TASK DIRECTIONS: Nothing but the lines from the start of the entries through the line containing "Task: Open the Theme" should appear in the answer, each given exactly.

[Recorded data]

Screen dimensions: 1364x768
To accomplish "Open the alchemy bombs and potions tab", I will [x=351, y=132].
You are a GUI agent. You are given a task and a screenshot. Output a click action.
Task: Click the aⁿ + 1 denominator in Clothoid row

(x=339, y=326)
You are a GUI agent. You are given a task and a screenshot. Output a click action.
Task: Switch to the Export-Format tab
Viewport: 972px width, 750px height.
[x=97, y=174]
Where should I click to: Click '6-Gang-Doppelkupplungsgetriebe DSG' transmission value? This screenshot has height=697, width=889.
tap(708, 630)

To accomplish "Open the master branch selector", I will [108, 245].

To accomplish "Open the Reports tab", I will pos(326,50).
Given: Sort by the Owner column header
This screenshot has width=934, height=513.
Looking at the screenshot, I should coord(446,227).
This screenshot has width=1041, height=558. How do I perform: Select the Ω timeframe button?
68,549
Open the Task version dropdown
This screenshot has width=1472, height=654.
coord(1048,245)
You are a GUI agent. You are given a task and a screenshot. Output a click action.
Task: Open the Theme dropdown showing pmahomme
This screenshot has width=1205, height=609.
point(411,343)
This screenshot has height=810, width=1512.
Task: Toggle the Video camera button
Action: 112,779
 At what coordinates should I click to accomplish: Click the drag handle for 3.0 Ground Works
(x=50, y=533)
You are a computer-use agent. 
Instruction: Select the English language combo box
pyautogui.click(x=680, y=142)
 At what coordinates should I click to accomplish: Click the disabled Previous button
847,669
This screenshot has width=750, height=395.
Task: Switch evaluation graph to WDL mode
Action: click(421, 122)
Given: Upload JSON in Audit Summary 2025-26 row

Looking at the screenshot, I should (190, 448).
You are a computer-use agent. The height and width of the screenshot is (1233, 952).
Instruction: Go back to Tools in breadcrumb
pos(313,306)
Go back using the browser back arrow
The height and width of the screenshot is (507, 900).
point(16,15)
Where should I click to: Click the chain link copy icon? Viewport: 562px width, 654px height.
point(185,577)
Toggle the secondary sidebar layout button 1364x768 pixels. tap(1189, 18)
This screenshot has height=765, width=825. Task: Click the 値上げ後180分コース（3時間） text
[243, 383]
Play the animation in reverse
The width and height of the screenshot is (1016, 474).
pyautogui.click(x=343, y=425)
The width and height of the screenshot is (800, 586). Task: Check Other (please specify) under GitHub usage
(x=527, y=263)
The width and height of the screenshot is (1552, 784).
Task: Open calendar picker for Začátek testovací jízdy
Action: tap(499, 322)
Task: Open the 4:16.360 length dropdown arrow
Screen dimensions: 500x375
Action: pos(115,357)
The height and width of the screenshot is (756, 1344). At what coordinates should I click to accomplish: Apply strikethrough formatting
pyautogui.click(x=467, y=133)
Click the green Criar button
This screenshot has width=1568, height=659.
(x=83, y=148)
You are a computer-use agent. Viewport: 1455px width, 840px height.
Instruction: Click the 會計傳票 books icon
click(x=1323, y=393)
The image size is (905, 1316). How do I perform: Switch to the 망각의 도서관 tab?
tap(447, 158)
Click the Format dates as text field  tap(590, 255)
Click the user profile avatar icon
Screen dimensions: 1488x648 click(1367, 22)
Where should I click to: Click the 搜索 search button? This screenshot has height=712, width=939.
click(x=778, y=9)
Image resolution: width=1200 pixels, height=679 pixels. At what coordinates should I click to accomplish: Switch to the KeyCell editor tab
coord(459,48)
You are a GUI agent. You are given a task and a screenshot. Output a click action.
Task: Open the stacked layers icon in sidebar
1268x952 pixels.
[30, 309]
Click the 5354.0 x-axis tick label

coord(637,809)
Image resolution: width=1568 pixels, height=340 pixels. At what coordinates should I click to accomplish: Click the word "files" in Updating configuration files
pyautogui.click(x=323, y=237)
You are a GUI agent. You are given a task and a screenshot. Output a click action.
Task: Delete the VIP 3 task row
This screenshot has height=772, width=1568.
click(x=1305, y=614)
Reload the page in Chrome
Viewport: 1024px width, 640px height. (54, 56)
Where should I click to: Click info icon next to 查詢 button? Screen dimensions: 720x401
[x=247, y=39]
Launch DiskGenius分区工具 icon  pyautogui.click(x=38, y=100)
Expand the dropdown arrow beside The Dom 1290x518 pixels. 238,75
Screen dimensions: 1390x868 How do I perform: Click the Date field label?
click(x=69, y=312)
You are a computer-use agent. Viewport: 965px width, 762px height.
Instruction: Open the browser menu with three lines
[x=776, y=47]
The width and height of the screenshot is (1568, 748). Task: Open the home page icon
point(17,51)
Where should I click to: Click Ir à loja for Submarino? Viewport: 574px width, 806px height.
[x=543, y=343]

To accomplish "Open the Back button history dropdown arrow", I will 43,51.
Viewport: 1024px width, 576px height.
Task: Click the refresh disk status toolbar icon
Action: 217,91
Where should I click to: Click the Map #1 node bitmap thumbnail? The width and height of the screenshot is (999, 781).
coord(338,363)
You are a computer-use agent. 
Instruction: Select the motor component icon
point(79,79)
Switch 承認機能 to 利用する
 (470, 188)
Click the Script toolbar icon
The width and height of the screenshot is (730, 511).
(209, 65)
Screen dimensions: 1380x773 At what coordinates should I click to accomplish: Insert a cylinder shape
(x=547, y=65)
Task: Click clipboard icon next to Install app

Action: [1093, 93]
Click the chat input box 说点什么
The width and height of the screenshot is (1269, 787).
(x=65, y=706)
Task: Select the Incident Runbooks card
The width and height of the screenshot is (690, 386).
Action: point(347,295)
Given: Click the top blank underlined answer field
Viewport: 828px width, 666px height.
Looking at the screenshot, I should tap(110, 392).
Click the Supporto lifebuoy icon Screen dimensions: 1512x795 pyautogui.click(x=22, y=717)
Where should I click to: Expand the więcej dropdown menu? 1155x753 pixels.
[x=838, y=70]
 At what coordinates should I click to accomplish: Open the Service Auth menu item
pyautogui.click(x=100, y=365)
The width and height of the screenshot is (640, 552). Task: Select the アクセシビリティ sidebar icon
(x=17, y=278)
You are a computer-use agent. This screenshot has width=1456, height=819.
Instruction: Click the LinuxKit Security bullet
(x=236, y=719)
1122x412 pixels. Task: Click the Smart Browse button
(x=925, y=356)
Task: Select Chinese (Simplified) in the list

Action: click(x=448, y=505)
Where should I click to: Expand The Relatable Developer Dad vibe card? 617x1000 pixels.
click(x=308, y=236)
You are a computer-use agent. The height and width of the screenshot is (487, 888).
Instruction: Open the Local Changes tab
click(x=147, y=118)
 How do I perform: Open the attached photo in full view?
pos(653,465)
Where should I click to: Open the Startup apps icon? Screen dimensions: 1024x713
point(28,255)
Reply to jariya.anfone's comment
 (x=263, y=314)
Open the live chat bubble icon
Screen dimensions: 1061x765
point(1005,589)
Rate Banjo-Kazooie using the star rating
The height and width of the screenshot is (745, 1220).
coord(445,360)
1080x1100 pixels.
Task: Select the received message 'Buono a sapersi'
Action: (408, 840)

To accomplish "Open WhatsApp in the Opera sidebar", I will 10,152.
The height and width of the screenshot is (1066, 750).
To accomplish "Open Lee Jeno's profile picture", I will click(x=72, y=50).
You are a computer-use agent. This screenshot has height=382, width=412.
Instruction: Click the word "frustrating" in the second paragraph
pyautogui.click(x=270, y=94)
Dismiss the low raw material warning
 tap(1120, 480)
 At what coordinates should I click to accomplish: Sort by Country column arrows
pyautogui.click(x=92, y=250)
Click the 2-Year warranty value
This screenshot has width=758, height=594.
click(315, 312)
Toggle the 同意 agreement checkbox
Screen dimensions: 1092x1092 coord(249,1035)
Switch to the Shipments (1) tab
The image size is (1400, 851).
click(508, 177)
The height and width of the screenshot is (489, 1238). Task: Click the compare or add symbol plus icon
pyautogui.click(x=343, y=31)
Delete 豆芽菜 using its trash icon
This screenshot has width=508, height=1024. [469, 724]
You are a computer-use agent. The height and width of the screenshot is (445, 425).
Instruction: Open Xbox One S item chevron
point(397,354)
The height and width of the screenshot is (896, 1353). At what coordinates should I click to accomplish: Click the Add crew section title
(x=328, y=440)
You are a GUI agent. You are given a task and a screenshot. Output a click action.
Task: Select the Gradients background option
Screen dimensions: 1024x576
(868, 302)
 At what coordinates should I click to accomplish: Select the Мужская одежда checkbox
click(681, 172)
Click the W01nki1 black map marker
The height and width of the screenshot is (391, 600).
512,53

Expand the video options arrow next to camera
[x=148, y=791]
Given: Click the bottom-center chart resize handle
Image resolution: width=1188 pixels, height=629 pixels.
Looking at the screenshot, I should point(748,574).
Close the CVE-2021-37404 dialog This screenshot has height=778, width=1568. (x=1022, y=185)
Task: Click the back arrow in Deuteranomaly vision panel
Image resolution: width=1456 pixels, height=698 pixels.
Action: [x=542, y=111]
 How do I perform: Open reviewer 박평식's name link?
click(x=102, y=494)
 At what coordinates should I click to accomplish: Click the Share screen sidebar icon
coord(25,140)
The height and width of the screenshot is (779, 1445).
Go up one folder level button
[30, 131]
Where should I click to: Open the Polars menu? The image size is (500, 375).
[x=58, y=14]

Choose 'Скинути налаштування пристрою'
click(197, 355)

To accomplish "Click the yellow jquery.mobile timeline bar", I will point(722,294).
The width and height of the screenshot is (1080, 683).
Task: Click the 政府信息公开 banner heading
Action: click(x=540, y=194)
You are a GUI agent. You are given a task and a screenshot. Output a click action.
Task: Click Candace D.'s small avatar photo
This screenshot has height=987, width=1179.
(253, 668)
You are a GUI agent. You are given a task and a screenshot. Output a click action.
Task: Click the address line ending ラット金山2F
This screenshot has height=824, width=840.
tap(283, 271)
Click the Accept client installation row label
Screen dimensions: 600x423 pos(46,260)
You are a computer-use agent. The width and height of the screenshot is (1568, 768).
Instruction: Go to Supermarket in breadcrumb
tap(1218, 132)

THE COMPLETED TASK:
Screen dimensions: 1364x768
To accomplish "Open the alchemy bombs and potions tab", I will [x=351, y=132].
You are a GUI agent. You are given a task and a screenshot. Output a click action.
Task: Click the aⁿ + 1 denominator in Clothoid row

(x=339, y=326)
You are a GUI agent. You are given a task and a screenshot. Output a click action.
Task: Switch to the Export-Format tab
Viewport: 972px width, 750px height.
[x=97, y=174]
Where should I click to: Click '6-Gang-Doppelkupplungsgetriebe DSG' transmission value? This screenshot has height=697, width=889.
tap(708, 630)

To accomplish "Open the master branch selector", I will [108, 245].

To accomplish "Open the Reports tab", I will pos(326,50).
Given: Sort by the Owner column header
This screenshot has width=934, height=513.
Looking at the screenshot, I should coord(446,227).
This screenshot has width=1041, height=558. How do I perform: Select the Ω timeframe button?
68,549
Open the Task version dropdown
This screenshot has width=1472, height=654.
coord(1048,245)
You are a GUI agent. You are given a task and a screenshot. Output a click action.
Task: Open the Theme dropdown showing pmahomme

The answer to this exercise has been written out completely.